As it became known, initially a “pharmacy” was targeted, followed by strikes against the “people who had gathered” in the area. The victims were exclusively civilians.
At least fifteen civilians, including at least ten children, were killed yesterday Sunday in drone strikes in northern Mali, according to convergent sources, nearly a month after the Malian Armed Forces (MAF) and their Russian backers suffered a heavy defeat at the hands of separatists and jihadists.
“The army of the Mali junta and the Russian mercenaries of the Wagner company (…) launched strikes with drones that came from Burkina Faso in Tenzawaten, a few meters from the territory of Algeria,” the separatists said, giving a provisional account that reason for 21 civilian deaths, among them 11 children, dozens injured and “huge material damage”.
A “pharmacy” was initially targeted, followed by strikes against “people gathered” in the area where the first strike was launched, according to Tuareg separatist spokesman Mohamed Elmaoulud Ramadan.
A local elected official told AFP that at least 15 people were killed and that the victims were “only” civilians.
According to an NGO official in the area, “at least 20 people, among them children, were killed yesterday by drone fire” and “we have no news about other civilians”.
A retired civil servant in the community said more than twenty dead were counted.
In late July, separatists and jihadists announced that they had killed dozens of Wagner members and Malian soldiers in fighting in this very community, Tenzawaten, near the Algerian border in the northeastern tip of the Sahel country.
EDMA and Wagner admitted that they suffered large losses, without however announcing specific accounts.
It was the heaviest defeat Wagner has suffered in combat in Africa, according to analysts.
In Tenzawaten “a battle was lost”, but “we will never lose the war against the terrorists”, the prime minister of the junta, Sokel Kokala Maiga, had assured.
Russian Foreign Minister Sergei Lavrov, for his part, reaffirmed that Moscow stands “firmly” by Bamako’s side after the heavy defeat.

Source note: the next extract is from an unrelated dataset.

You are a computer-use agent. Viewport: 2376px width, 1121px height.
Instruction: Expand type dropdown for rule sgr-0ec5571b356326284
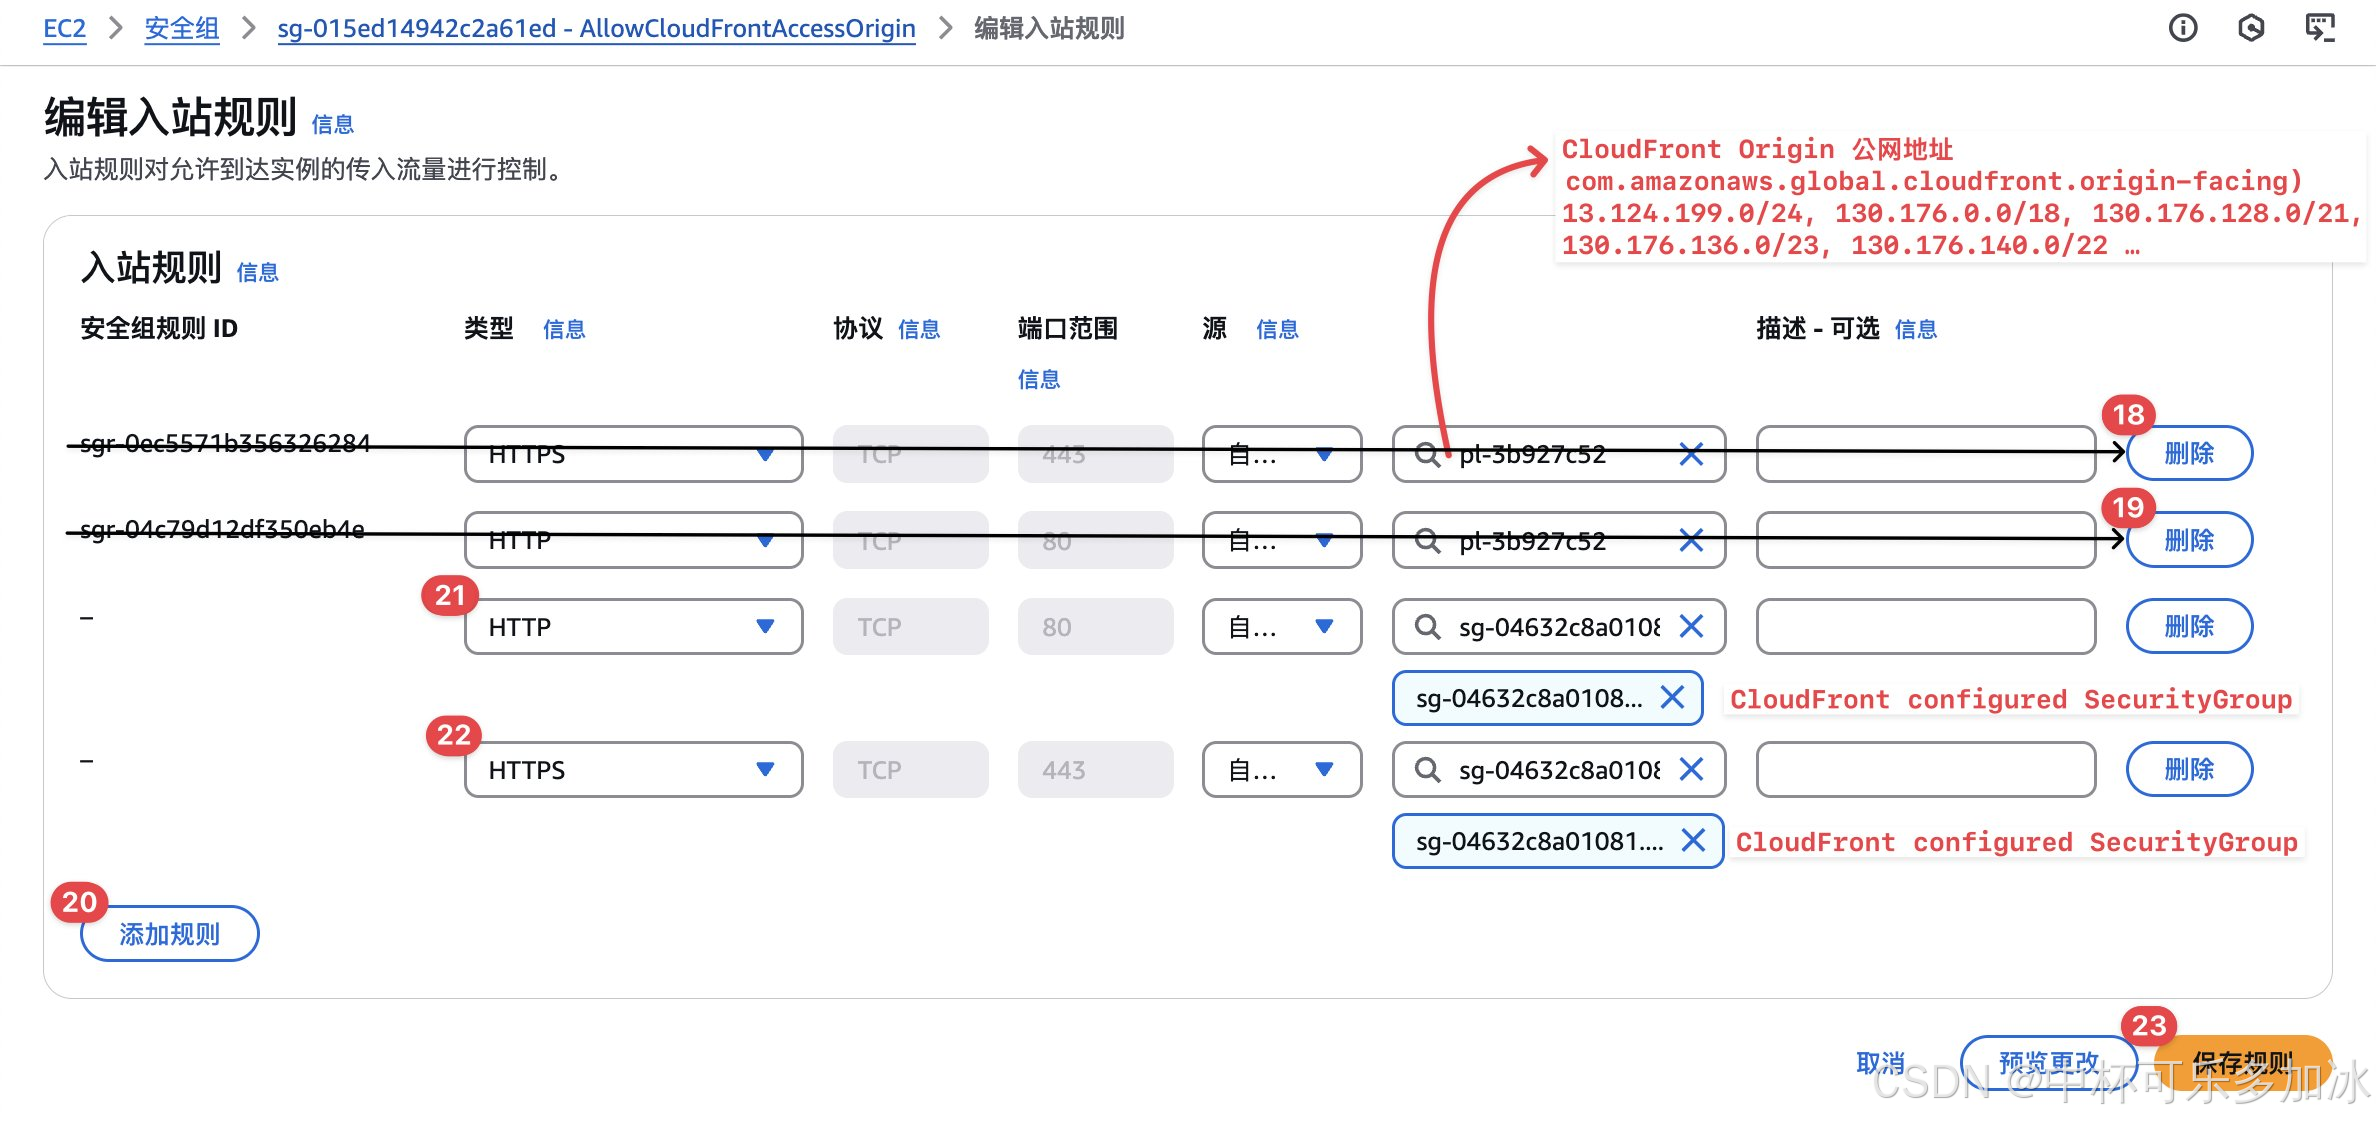[x=633, y=454]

The military responded in the days that followed by launching drone raids on the community, killing many civilians, especially foreign gold miners. The separatists claimed “dozens of deaths, mainly Hausa from Niger and (nationals of) Chad”
The armed forces of Mali have assured that this “air campaign” is carried out “in coordination with the armed forces of Burkina Faso” based on the “solidarity of the member states of the Alliance of Sahel States” and in implementation of “the mechanism of collective defense and mutual assistance ».
The military junta in Mali under Colonel Assimi Goita decided in 2022 to break with France and its European partners, turning to Russia for military and political support.
It founded, along with Burkina Faso and Niger, countries that also rule military regimes, the Sahelian Alliance of States (SAS) after withdrawing in January from the Economic Community of West African States (CEDEAO in French, ECOWAS in English).
Armed separatist groups lost control of communities in northern Mali after a large-scale army offensive was launched in late 2023, culminating in the capture of the city of Kindal, a stronghold of the separatist movement and a major threat to the central state.
The operations in the north of the country have been followed by allegations of a spate of atrocities against the civilian population by the armed forces and their Russian allies since 2022, which authorities in Bamako deny.
Last Saturday, the authorities in Mali decided to suspend the broadcast of the French news television network LCI in the country for two months, accusing it because an affiliate of it spread what they said was “false accusations” against the armed forces and their Russian allies.